Kepuasan untuk setiap saluran komunikasi bervariasi, namun “resolusi cepat” adalah hal yang memiliki andil hingga 30 persen pada kinerja saluran (channel performance). Menyelesaikan masalah dengan cepat dua kali sama pentingnya dengan layanan pelanggan yang “nyaman” dan “personal” (masing-masing 15 persen). Saat Anda menilai teknologi mana yang tepat untuk perusahaan Anda, pertimbangkan teknologi cerdas yang meningkatkan efisiensi dan mempercepat waktu penghitungan kontak.

Interaksi Langsung

Studi tersebut mengungkapkan bahwa berbicara dengan orang atau agent secara langsung masih merupakan cara yang paling disukai untuk menangani layanan pelanggan, dengan 67 persen konsumen mengatakan bahwa mereka lebih menyukai saluran bantuan agent. Hal ini terjadi terutama jika ada masalah mendesak karena telepon dianggap sebagai jalan tercepat menuju resolusi.

Interaksi dengan agent melalui telepon disebut sebagai metode resolusi yang paling efektif. 84 persen pelanggan menunjukkan pertanyaan atau masalah mereka dipecahkan melalui telepon (hanya 65 persen untuk email).
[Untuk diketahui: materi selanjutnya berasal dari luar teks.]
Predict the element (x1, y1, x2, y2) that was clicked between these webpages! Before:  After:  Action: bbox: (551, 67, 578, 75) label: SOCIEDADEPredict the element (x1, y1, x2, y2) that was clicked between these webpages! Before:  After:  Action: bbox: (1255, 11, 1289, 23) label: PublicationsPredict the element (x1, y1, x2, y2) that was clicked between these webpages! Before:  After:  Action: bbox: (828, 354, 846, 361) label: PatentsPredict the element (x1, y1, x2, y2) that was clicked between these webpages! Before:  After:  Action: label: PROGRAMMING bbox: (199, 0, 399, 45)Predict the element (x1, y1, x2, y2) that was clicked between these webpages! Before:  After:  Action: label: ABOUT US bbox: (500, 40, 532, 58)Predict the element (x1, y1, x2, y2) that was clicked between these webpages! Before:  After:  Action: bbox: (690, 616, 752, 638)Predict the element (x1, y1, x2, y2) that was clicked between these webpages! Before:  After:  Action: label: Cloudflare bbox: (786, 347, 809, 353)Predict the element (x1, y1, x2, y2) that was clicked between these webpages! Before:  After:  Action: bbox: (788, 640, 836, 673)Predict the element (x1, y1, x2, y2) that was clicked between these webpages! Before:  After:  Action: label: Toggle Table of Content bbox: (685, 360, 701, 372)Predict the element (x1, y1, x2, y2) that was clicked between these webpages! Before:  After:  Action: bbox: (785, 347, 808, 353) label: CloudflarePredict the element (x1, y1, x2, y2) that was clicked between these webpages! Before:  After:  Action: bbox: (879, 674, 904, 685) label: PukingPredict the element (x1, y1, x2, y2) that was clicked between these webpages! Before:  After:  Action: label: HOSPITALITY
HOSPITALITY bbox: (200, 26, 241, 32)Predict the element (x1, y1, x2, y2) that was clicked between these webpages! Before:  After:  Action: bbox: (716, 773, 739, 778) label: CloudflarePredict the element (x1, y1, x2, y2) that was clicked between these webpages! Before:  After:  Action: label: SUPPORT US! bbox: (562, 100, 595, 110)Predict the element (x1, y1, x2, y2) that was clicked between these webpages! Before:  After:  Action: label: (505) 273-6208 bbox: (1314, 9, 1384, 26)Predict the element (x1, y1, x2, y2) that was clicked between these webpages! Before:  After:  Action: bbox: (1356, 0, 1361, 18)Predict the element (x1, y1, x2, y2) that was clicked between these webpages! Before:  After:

Lalu bagaimana dengan teknologi swalayan (self-service technology)? Teknologi swalayan dapat digunakan untuk mengotomatisasi tugas sederhana dan biasa. Tapi juga tahu kapan pelanggan Anda hanya ingin berbicara dengan orang lain dan gunakan teknologi tersebut sesuai kebutuhan mereka untuk memberikan pengalaman pelanggan yang baik.

Ekspektasi Pelanggan tentang Mereka

Pelanggan memiliki harapan tinggi untuk layanan pelanggan proaktif. Sementara separuh konsumen akan mencoba menyelesaikan masalahnya sendiri, begitu mereka membuat kontak pertama dengan brand Anda, mereka mengharapkan perusahaan Anda mengarahkan mereka ke metode komunikasi yang paling efektif untuk menyelesaikan masalah spesifik mereka.

Selain itu, 72 persen juga mengharapkan agent mengetahui riwayat pembelian mereka, terlepas dari saluran komunikasi. Pilih perangkat lunak contact center yang terintegrasi dengan teknologi CRM Anda untuk memberikan tingkat layanan dan keakraban yang lebih tinggi dengan interaksi brand pelanggan sebelumnya.

Saat ini konsumen memiliki lebih banyak pilihan daripada yang pernah mereka miliki di masa lalu ketika menyangkut barang dan jasa, dan pengalaman pelanggan dengan cepat menjadi faktor pembeda terbesar diantara para pesaing. Memastikan teknologi dan proses yang tepat tersedia untuk mendukung pelanggan dengan sukses dan sesuai persyaratan sangat penting untuk memenangkan dan mempertahankan bisnis.